If you delay payments for a certain period of time, it can negatively impact your credit score. As a consequence, it may lead to things like repossession (in case of a vehicle), foreclosure (in case of a mortgage), and charge-offs.
Avoid Building Debt
After delayed payments, the biggest factor that can influence your credit score is how much debt you have. Credit scores determine a lot of things, from your credit limits and balances to the amount of debt you currently hold.
Your debt also has an impact on your payment habits. The more debt you have, the harder it is to make monthly payments on time. Therefore, stay clear of debt by making regular payments and keeping your credit card balances low.
Keep Your Credit Applications in Check
The moment you make a loan or credit application, it goes into your credit report as an ‘inquiry’. Too many inquiries in a short period of time can cause a drop in your score. As a result, when you land loans with bad credit, they might come with a higher interest rate.
Even though lenders like Jacaranda Finance provide loans even with a bad credit score, it’s important to keep prioritising on improving your score.

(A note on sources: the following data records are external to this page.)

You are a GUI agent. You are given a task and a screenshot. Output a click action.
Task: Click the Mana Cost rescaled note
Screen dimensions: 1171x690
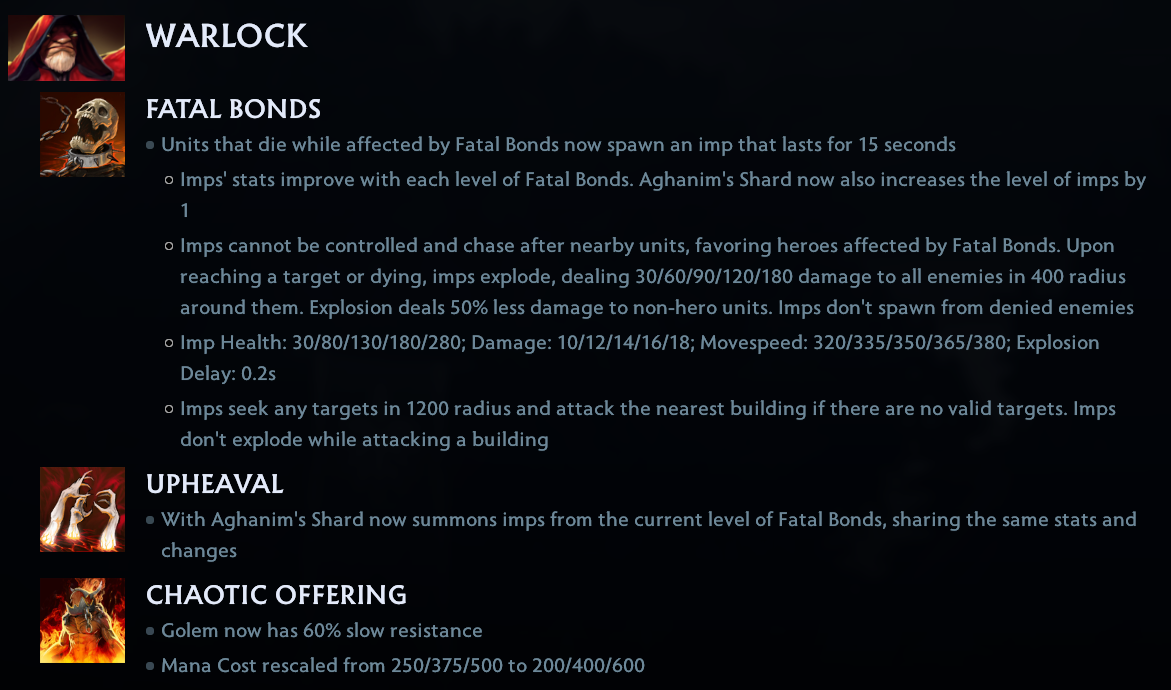(x=402, y=665)
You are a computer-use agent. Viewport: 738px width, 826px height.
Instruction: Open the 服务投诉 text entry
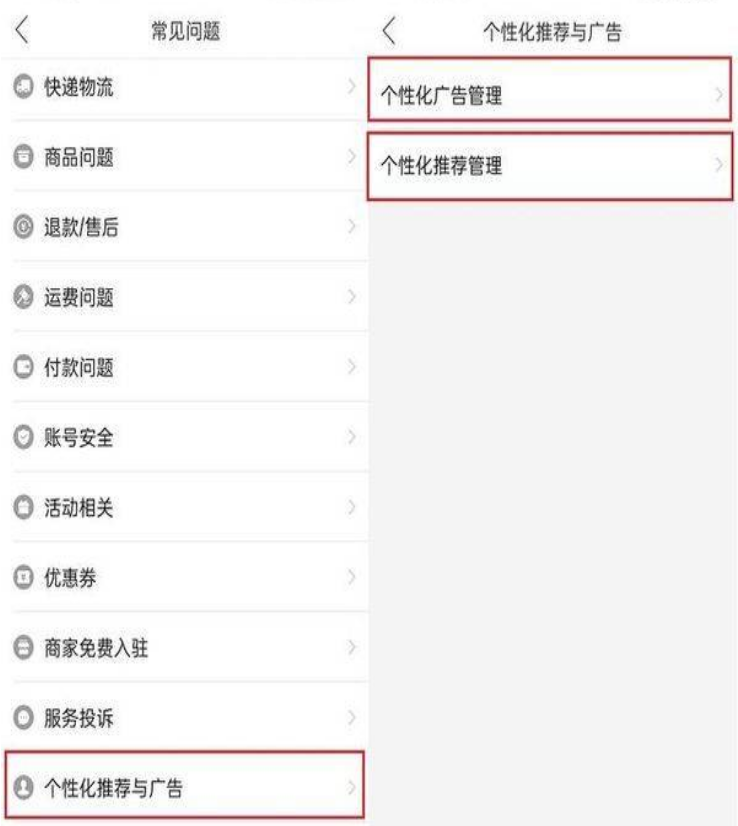78,718
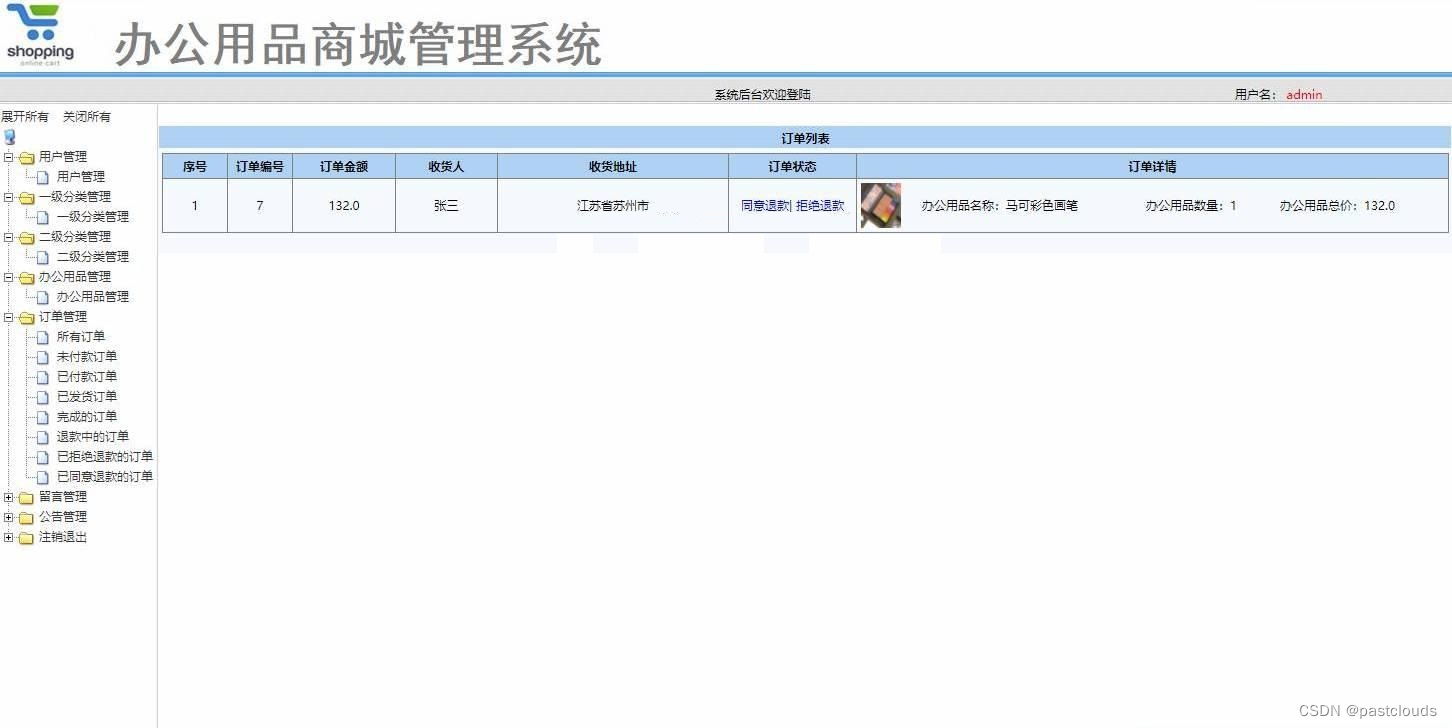Click the document icon beside 未付款订单

tap(40, 356)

Additionally, more inquiries can mean more credit card applications, and more applications mean many credit cards. Hence, the more credit cards you have, the more payments you’ll have to keep up with.
Set Controls Earlier
Most people make the mistake of resorting to credit cards when they’re low on money. Not only can it fuel irresponsible spending behaviour but also affect your savings in the long run. Hence, if your financial situation is not the most stable, either learn to live within the means you have or bring in additional income.
Save, Save and Save
While saving or not saving money does not have a direct impact on your credit score, a bad score can have an impact on your savings. If you’re wondering how, consider the following example. When you land a loan with a bad score, it might not come with the best of terms either. In fact, it might come with a high interest rate per month, which means you’ll be paying much more than what you would have paid with a low rate. As a result, savings are hard to keep up with.
However, it doesn’t discredit the practice of saving money. If anything, having enough savings will only help you avoid problems that may lead to a bad score. For instance, if there’s a large unexpected expense at hand, your savings can help you pay for it instead of the amount accumulating over time.
Avoid Taking on Unnecessary Expenses
In the end, it goes without saying, the more unnecessary expenses you take on, the more you’ll spend and the less you’ll be left with, to pay for necessary expenses. Your ability to pay can see a serious setback if you don’t have enough funds in the first place. Always keep your monthly budget in mind because something as trivial as a new subscription can get you in a difficult position later on.